* _SOURCE EXTRACT_
How Saudi Aramco's SABIC acquisiton will impact Saudi Arabia and the energy industry

The PIF, Saudi Aramco and Sabic each have benefits to gain from the mega-deal

Saudi Aramco has agreed to buy PIF's 70% stake in Sabic for $69.1bn
Saudi Aramco has agreed to buy PIF's 70% stake in Sabic for $69.1bn

Saudi Aramco made headlines last week when it signed a deal to purchase a 70% stake in Saudi chemicals giant SABIC from the Saudi Public Investment Fund (PIF) for $69.1bn. The highly anticipated deal carries key benefits to the involved parties that will help them change to suit market trends and to change the market to suit their needs.

As Saudi Crown Prince Mohammed bin Salman continues his efforts to diversify the Saudi economy away from oil, PIF's divestment of Sabic gives it more liquidity to invest the $69.1bn it will earn from the deal into other programmes.

* _WRITTEN EXERCISE 1_
Lay out the part of the rows that opens with the line containing "Show more filters with three dots" and closes with the line containing "pos(257,76)" as a Markdown table with the columns Line and Text, skipping any blank lines. Leave the pictures out of the table.

* _RECORDED DATA_
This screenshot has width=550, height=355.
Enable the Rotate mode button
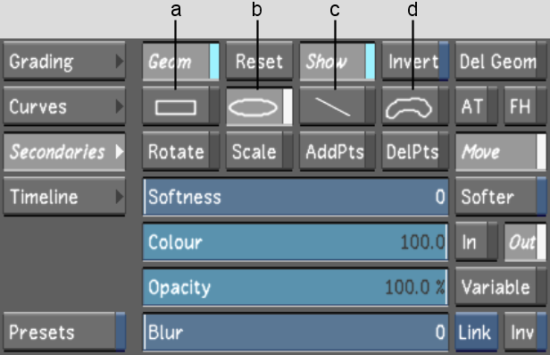pos(180,152)
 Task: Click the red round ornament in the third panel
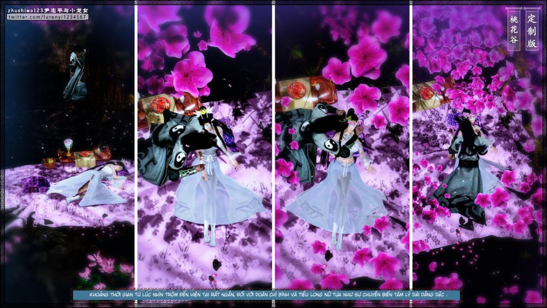click(x=297, y=90)
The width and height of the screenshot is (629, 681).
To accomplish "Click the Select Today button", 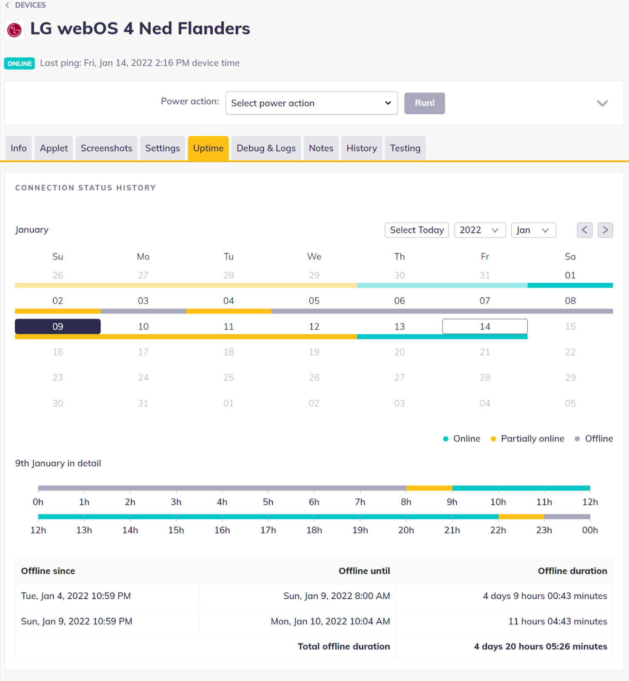I will 416,230.
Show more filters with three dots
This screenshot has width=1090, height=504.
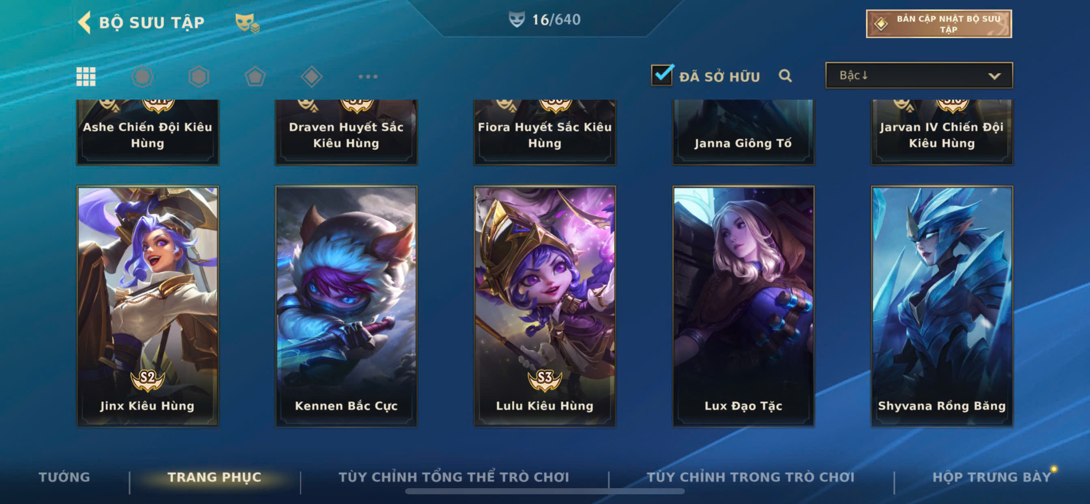(368, 77)
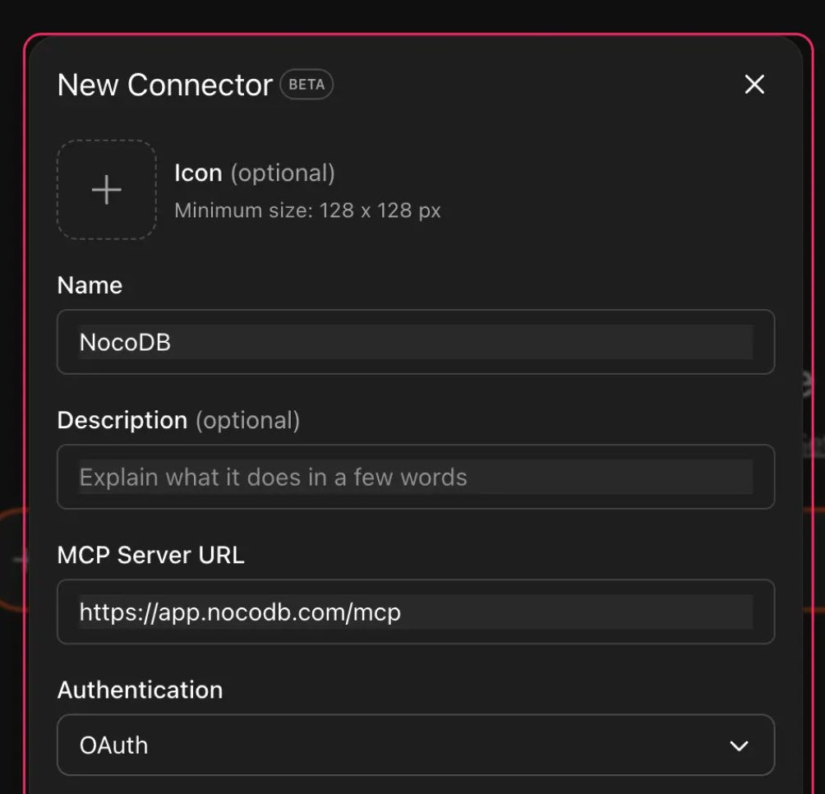Click the Name field label
The width and height of the screenshot is (825, 794).
90,285
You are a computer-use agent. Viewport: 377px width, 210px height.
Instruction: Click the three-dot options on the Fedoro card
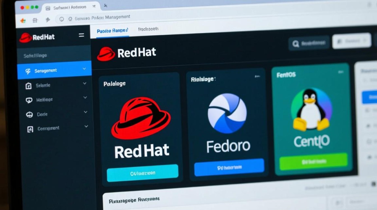pos(257,76)
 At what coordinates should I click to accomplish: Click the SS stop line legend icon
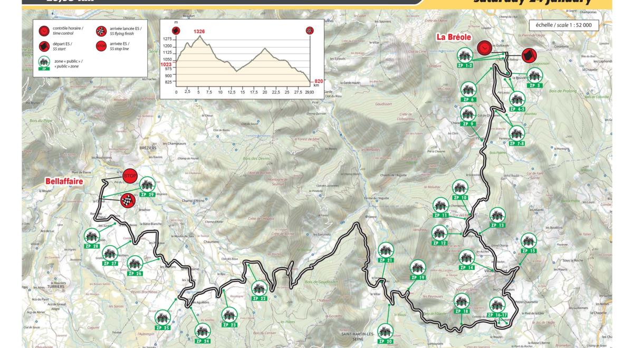100,45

* _WRITTEN EXERCISE 2_
Pick up the article on Saudi Aramco's purchase of the SABIC stake from where it stops, and continue writing it.

* _WRITTEN REPLY 1_
| Line | Text |
|---|---|
| 1 | Show more filters with three dots |
| 2 | This screenshot has width=1090, height=504. |
| 3 | (368, 77) |
| 4 | Click the Name field label |
| 5 | The width and height of the screenshot is (825, 794). |
| 6 | 90,285 |
| 7 | You are a computer-use agent. Viewport: 377px width, 210px height. |
| 8 | Instruction: Click the three-dot options on the Fedoro card |
| 9 | pos(257,76) |

* _WRITTEN REPLY 2_
"It will unlock significant capital for PIF's continued long-term investment strategy, underpinning sectoral and revenue diversification for Saudi Arabia," said PIF Managing Director Yasir al-Rumayyan in a statement announcing the deal. The nation had originally sought to raise $100bn by listing a small percentage of Saudi Aramco, but the Aramco IPO has been delayed, with the crown prince noting it should go through by 2021.

For Saudi Aramco, this acquisition is all about strategy on multiple fronts. Saudi Aramco CEO Amin Nasser, in a speech at London Petroleum Week, said that while electric vehicles and alternative energy might replace some of the demand for oil and gas, 80% of oil demand comes from sectors where no alternatives are readily available. That includes petrochemicals.

The company plans to feed 30% of its upstream output to create petroleum products, which form the basis for plastic production, among other things. While electric vehicles and r enewable energy are expected to see increasing uptake in the coming years, there remains no viable, readily available alternative to plastic.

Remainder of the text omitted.